*TEXT EXCERPT:*
They are organised, disciplined, careful and work hard to achieve career success.
They are however risk averse and if not well informed may find it daunting to invest. Similar to the “routine” trait, taking the time to understand their own risk tolerance and finding the most suitable investment strategy would set them up to reach their well planned life goals.
Those who are less conscientious and organised could get on top of their finances by determining their goals and automating their cashflows to achieve them.
Extroverts and Introverts
Extroverts live for the moment and thrive on instant gratification. They have a very social lifestyle which means they have a tendency to save less and spend more.
However the extroverts charismatic personalities attract powerful networks and opportunities which the risk taking extrovert is quick to seize. They are confident and don’t hesitate to take action and as a result attract abundance easily.
They are entrepreneurial and innovative go getters.
The introverts, are more contemplative and less impulsive. They are comfortable with delaying rewards and feel more confident once they have taken the time to think through their actions. They are good investors as a result of their ability to think deeply and commit confidently when they have made a decision.
Agreeableness is a tendency to be co-operative and easygoing. Those with this trait may be driven to spend more in company than they intend as they try to please everyone. The “agreeable” could mitigate this by learning non offensive ways to set boundaries.
They are trusting, forgiving and caring which can make them vulnerable to scams.
Building wealth and chasing money is not a key consideration for those with this trait. They are mainly concerned with others and their environment which means they are very altruistic and not generally prone to excessive consumerism.
When it comes to investing, the agreeable are risk averse and want to follow the example of the crowd rather than taking a contrarian approach.
A strategy of passive investment in pre-created portfolio’s would typically suit those with this trait.
Neuroticism and it’s polar opposite emotional stability
This trait measures how we experience emotion and our response to it.
Neuroticism refers to those with a low threshold for anxiety. The neurotic have a problem delaying consumption, they can be compulsive spenders as they fear missing out, and operate from a victim mindset thinking of themselves as the unlucky ones. They are more susceptible to risky behaviours such as addictions.

*TASK BRIEF:* Could you copy word for word the passage on personality traits and money, from "Those who are" up to and including "innovative go getters."?

*RECORD EXCERPTS:*
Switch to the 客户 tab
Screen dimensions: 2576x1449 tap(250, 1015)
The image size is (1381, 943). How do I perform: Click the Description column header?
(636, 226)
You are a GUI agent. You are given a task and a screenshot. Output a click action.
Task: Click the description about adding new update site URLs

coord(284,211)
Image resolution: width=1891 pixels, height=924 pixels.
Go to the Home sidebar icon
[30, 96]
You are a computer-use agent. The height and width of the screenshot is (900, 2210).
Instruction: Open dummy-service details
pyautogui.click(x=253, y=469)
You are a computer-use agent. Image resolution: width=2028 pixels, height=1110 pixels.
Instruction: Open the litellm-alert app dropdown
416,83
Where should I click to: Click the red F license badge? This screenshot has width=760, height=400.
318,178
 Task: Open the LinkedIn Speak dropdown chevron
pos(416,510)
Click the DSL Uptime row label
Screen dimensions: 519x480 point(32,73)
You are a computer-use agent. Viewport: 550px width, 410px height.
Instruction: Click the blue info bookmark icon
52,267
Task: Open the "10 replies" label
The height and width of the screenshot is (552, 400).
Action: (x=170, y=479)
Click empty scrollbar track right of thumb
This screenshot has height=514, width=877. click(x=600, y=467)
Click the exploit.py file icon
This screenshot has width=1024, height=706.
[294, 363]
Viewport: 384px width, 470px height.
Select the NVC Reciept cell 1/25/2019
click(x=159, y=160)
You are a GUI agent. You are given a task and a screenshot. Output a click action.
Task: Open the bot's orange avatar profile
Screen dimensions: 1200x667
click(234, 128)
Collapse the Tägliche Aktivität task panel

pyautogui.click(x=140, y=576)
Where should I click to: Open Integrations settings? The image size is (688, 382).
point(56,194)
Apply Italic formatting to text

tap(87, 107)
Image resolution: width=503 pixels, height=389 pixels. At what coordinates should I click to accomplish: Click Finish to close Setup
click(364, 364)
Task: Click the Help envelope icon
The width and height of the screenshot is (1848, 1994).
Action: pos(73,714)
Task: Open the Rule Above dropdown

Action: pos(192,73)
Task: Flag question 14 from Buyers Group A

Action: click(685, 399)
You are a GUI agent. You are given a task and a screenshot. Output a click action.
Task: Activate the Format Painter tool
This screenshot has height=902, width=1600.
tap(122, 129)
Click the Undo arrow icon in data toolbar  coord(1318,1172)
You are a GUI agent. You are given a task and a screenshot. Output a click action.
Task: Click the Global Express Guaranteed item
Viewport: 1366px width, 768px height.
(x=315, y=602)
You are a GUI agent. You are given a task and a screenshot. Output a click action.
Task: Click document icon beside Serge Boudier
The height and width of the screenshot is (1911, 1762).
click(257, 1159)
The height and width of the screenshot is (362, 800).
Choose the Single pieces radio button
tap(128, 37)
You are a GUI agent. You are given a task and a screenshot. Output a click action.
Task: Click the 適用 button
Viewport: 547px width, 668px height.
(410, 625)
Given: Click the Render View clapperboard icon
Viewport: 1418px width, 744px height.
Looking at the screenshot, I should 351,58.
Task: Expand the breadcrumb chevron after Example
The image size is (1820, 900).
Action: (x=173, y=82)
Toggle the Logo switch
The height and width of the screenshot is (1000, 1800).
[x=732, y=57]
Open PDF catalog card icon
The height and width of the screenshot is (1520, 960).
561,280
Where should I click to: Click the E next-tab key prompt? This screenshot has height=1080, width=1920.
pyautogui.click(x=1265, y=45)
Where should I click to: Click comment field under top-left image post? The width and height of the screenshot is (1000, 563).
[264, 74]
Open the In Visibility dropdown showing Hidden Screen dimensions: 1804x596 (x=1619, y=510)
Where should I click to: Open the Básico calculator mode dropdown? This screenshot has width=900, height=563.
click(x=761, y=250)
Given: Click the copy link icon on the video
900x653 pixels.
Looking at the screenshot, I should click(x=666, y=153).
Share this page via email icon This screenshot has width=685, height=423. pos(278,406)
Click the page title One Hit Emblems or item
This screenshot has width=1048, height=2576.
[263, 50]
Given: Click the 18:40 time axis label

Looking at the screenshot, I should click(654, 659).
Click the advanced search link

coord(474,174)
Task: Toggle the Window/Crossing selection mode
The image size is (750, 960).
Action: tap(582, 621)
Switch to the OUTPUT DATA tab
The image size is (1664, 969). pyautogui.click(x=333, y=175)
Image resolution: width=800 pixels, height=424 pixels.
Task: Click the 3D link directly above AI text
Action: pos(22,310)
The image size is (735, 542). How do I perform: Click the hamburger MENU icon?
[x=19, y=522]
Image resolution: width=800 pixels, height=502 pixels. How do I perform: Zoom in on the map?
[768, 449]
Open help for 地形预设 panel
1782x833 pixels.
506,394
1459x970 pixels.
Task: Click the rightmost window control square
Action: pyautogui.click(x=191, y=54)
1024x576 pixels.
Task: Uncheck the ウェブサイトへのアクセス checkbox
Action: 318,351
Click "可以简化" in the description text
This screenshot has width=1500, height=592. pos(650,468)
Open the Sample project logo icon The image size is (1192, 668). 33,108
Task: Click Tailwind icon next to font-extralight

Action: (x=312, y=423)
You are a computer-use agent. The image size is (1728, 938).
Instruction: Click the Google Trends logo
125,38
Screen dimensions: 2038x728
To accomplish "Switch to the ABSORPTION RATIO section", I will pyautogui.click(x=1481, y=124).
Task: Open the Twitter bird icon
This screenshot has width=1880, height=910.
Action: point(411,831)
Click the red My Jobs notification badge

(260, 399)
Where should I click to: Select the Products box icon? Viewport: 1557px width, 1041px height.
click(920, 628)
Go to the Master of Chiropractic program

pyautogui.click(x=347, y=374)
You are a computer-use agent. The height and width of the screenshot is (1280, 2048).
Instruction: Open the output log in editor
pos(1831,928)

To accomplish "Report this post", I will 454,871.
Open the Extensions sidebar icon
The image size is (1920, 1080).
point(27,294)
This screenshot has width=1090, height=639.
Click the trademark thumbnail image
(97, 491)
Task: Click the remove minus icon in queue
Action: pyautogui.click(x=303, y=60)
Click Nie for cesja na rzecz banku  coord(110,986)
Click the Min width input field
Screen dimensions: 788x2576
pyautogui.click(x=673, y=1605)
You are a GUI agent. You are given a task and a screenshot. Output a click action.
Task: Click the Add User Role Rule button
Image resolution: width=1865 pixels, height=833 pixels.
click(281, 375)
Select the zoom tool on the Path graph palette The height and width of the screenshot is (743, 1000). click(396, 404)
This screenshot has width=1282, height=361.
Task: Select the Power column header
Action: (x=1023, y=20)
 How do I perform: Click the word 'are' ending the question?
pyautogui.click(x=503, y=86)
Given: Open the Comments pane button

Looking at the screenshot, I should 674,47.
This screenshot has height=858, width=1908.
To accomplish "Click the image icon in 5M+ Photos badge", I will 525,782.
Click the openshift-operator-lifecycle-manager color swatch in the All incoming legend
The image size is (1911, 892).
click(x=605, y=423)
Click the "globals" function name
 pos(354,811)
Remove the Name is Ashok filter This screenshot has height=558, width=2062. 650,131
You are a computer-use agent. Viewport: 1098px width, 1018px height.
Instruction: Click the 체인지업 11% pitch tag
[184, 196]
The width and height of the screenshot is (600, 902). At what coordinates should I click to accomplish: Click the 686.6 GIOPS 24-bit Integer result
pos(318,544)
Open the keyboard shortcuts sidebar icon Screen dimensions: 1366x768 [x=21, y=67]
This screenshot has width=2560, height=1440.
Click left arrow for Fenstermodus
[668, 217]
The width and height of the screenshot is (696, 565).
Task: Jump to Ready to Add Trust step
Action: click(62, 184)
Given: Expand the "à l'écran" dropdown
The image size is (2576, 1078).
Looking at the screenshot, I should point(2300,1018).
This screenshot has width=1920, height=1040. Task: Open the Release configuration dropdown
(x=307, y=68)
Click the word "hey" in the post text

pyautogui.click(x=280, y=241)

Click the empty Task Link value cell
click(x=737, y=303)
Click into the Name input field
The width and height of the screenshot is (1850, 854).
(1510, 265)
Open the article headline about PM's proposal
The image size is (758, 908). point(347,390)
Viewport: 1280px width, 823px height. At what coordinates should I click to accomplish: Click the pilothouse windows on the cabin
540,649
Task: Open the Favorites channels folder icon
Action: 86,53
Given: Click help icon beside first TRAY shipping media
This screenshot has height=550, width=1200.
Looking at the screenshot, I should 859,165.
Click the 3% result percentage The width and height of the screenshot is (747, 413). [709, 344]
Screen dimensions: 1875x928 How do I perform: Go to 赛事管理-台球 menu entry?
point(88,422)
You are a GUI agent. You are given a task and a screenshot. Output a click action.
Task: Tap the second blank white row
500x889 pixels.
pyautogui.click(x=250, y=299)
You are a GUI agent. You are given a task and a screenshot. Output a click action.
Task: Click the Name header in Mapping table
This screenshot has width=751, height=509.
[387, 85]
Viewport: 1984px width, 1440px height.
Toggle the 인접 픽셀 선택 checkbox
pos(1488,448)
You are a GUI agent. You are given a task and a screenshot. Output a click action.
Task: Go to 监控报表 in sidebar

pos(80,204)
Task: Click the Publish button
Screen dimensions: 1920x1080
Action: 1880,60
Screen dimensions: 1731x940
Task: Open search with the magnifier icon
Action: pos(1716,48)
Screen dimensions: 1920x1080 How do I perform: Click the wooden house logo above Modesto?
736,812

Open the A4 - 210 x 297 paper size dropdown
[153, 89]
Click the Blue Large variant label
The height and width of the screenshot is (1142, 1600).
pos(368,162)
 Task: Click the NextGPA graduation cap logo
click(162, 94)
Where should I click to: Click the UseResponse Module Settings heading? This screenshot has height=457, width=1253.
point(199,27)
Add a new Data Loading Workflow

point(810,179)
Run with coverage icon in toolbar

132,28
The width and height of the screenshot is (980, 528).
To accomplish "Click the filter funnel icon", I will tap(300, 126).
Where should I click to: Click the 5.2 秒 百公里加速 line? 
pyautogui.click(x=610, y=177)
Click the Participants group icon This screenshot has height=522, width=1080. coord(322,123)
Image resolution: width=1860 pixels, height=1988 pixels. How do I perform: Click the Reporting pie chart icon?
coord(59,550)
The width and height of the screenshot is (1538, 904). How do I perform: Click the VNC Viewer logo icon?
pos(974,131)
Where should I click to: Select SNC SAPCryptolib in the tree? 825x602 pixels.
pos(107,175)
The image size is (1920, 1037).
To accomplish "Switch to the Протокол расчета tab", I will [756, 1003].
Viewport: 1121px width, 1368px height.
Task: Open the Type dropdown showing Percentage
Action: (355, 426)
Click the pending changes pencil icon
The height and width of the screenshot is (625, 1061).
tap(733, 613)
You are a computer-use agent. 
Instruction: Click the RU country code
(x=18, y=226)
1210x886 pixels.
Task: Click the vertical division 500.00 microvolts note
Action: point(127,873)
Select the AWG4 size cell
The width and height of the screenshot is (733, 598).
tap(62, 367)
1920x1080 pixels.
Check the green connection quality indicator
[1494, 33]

*RESPONSE TO THIS EXERCISE:*
Those who are less conscientious and organised could get on top of their finances by determining their goals and automating their cashflows to achieve them.
Extroverts and Introverts
Extroverts live for the moment and thrive on instant gratification. They have a very social lifestyle which means they have a tendency to save less and spend more.
However the extroverts charismatic personalities attract powerful networks and opportunities which the risk taking extrovert is quick to seize. They are confident and don’t hesitate to take action and as a result attract abundance easily.
They are entrepreneurial and innovative go getters.